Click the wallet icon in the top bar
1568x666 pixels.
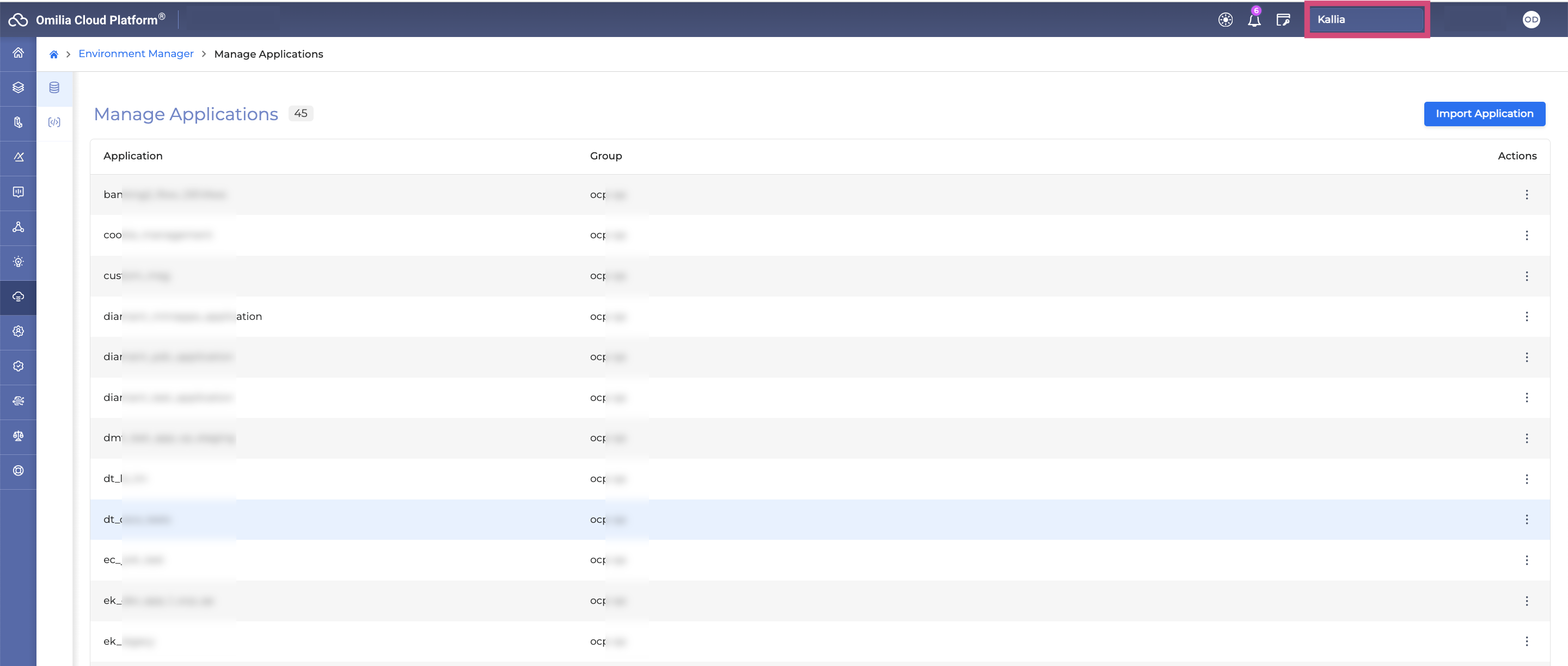[x=1283, y=19]
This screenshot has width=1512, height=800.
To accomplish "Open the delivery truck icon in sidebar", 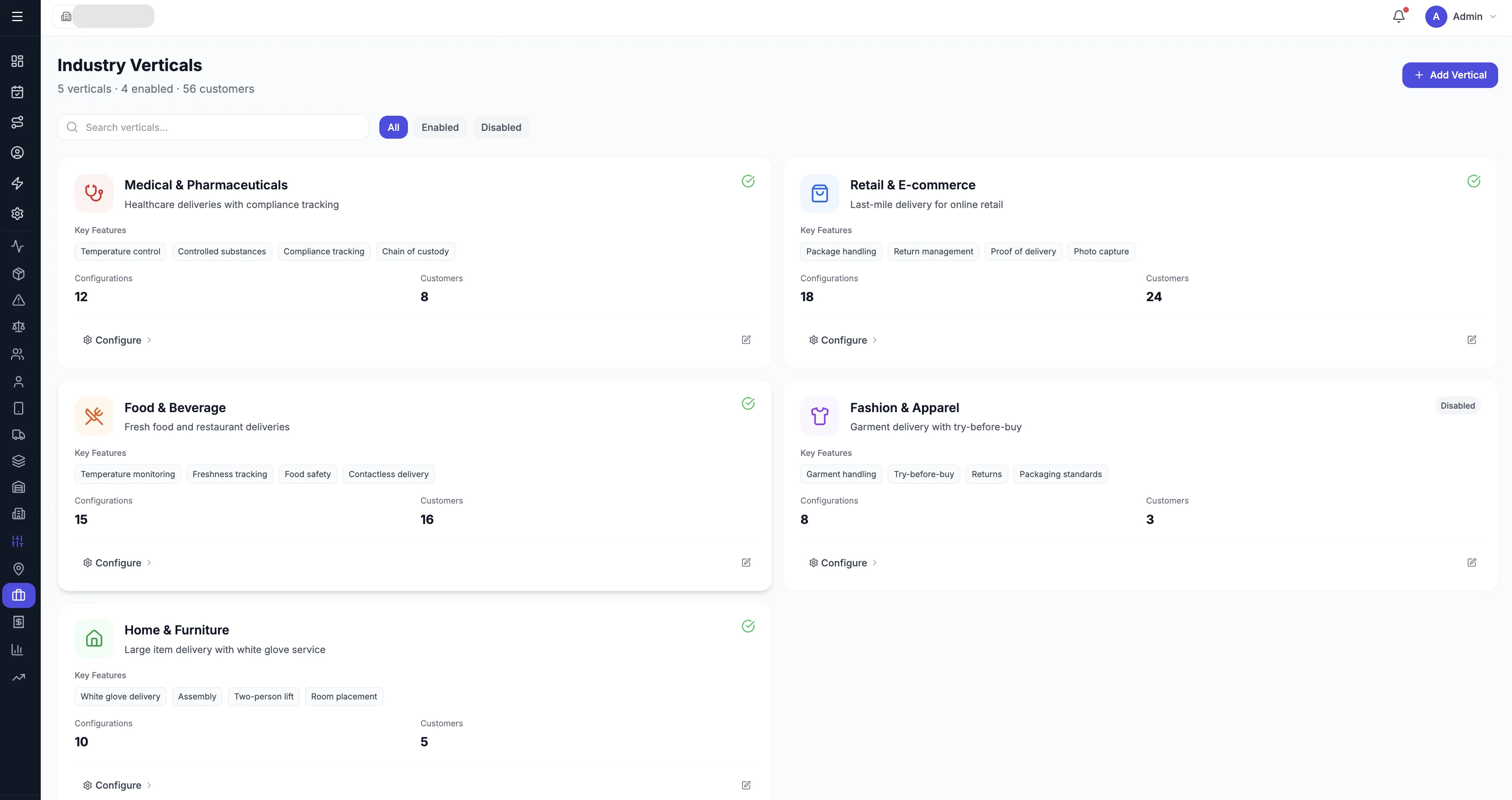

· · ·

Action item »
Please provide a faithful transcription of all the data, pictures excluded.

Answer to this exercise »
Click the wallet icon in the top bar
1568x666 pixels.
[x=1283, y=19]
This screenshot has width=1512, height=800.
To accomplish "Open the delivery truck icon in sidebar", 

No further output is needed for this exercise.